__Your assignment__:
Take the line containing "You are a computer-use agent. Screen dimensions: 1024x880" in the listing below and copy it, along with every line after it, without alteration.

__Exercise data__:
== Segment start ==

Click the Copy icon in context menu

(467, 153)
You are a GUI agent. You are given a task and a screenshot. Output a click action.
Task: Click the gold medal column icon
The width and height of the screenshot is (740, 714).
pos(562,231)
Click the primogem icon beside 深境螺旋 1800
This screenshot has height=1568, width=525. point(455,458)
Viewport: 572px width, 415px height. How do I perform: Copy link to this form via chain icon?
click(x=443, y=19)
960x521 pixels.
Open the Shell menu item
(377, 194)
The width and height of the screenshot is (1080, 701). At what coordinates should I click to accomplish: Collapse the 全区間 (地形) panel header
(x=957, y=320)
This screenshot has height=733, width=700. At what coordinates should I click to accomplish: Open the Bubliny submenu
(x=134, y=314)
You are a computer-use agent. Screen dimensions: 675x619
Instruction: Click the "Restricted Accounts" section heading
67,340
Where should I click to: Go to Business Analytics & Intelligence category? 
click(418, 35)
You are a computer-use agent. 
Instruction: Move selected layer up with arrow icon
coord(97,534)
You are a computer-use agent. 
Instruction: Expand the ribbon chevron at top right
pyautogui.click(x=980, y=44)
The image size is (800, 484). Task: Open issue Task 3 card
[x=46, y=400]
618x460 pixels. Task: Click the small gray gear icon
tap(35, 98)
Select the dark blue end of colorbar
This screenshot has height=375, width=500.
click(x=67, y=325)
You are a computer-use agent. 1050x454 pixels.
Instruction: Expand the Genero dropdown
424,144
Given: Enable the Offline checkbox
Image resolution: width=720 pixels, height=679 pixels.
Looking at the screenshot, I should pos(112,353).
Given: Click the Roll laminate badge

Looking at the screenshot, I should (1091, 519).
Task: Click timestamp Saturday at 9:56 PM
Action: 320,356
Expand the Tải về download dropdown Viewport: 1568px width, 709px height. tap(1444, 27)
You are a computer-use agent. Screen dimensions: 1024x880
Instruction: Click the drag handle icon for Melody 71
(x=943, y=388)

== Segment end ==

__Response box__:
You are a computer-use agent. Screen dimensions: 1024x880
Instruction: Click the drag handle icon for Melody 71
(x=943, y=388)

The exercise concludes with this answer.